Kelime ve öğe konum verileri
▬▬▬▬▬▬
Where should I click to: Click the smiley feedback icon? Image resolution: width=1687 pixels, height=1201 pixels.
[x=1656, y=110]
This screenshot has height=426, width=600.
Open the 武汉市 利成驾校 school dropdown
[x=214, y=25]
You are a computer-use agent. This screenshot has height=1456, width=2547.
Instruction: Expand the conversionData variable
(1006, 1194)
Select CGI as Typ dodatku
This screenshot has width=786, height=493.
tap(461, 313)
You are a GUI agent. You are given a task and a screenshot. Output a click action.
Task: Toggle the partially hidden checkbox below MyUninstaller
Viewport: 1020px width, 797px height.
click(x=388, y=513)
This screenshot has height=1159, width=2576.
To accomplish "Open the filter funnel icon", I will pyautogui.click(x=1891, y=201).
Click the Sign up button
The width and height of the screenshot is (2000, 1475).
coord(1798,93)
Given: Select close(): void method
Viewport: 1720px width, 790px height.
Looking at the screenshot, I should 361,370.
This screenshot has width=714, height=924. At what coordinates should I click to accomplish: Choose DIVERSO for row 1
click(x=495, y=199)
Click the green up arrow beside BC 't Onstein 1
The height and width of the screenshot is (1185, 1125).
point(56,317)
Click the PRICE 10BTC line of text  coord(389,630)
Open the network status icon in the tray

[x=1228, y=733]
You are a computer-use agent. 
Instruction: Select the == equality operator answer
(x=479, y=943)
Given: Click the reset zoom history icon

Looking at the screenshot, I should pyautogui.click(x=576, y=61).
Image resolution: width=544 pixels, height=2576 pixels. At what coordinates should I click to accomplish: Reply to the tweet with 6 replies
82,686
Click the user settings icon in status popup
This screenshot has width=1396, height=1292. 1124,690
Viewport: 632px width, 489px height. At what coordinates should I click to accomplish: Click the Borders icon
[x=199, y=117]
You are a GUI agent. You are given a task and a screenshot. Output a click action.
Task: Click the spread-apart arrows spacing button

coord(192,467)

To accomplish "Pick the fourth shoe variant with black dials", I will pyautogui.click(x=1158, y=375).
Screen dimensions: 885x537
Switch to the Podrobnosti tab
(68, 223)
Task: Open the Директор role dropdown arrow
▬▬▬▬▬▬
> [İstenen İş]: Yukarıdaki satırların tamamını, "Viewport" ifadesini her geçtiği yerde "Display" ile değiştirerek yeniden yazın. Geri kalan her şey aynen kalsın.

> [Yazılı Yanıt]:
Where should I click to: Click the smiley feedback icon? Image resolution: width=1687 pixels, height=1201 pixels.
[x=1656, y=110]
This screenshot has height=426, width=600.
Open the 武汉市 利成驾校 school dropdown
[x=214, y=25]
You are a computer-use agent. This screenshot has height=1456, width=2547.
Instruction: Expand the conversionData variable
(1006, 1194)
Select CGI as Typ dodatku
This screenshot has width=786, height=493.
tap(461, 313)
You are a GUI agent. You are given a task and a screenshot. Output a click action.
Task: Toggle the partially hidden checkbox below MyUninstaller
Display: 1020px width, 797px height.
click(x=388, y=513)
This screenshot has height=1159, width=2576.
To accomplish "Open the filter funnel icon", I will pyautogui.click(x=1891, y=201).
Click the Sign up button
The width and height of the screenshot is (2000, 1475).
coord(1798,93)
Given: Select close(): void method
Display: 1720px width, 790px height.
Looking at the screenshot, I should 361,370.
This screenshot has width=714, height=924. At what coordinates should I click to accomplish: Choose DIVERSO for row 1
click(x=495, y=199)
Click the green up arrow beside BC 't Onstein 1
The height and width of the screenshot is (1185, 1125).
point(56,317)
Click the PRICE 10BTC line of text  coord(389,630)
Open the network status icon in the tray

[x=1228, y=733]
You are a computer-use agent. 
Instruction: Select the == equality operator answer
(x=479, y=943)
Given: Click the reset zoom history icon

Looking at the screenshot, I should pyautogui.click(x=576, y=61).
Image resolution: width=544 pixels, height=2576 pixels. At what coordinates should I click to accomplish: Reply to the tweet with 6 replies
82,686
Click the user settings icon in status popup
This screenshot has width=1396, height=1292. 1124,690
Display: 632px width, 489px height. At what coordinates should I click to accomplish: Click the Borders icon
[x=199, y=117]
You are a GUI agent. You are given a task and a screenshot. Output a click action.
Task: Click the spread-apart arrows spacing button

coord(192,467)

To accomplish "Pick the fourth shoe variant with black dials", I will pyautogui.click(x=1158, y=375).
Screen dimensions: 885x537
Switch to the Podrobnosti tab
(68, 223)
Task: Open the Директор role dropdown arrow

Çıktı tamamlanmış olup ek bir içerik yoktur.